[Stored items]
++++++

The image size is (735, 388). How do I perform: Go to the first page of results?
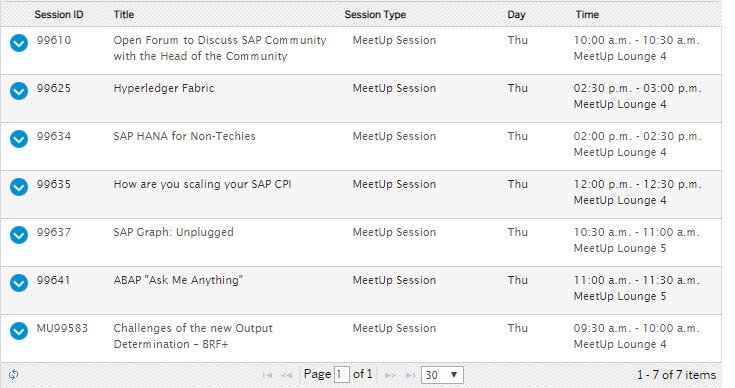pyautogui.click(x=267, y=375)
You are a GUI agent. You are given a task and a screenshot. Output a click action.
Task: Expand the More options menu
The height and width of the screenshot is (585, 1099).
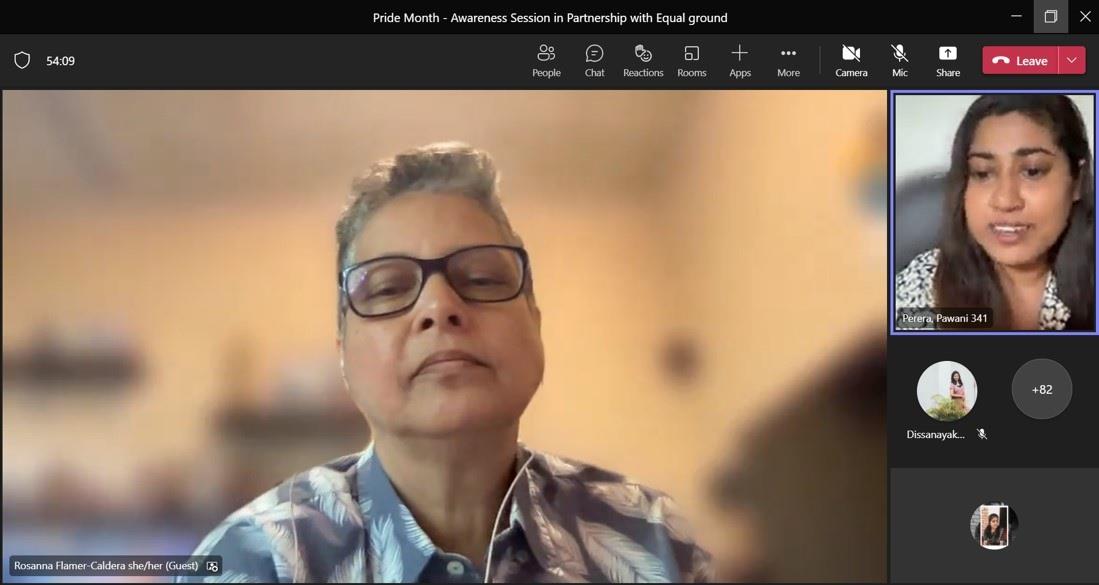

++++++

**REQUIREMENT**
The preceding entries should be duplicated word for word; no picture belongs in the copy.

**WRITTEN RESPONSE**
The image size is (735, 388). How do I perform: Go to the first page of results?
pyautogui.click(x=267, y=375)
You are a GUI agent. You are given a task and a screenshot. Output a click action.
Task: Expand the More options menu
The height and width of the screenshot is (585, 1099).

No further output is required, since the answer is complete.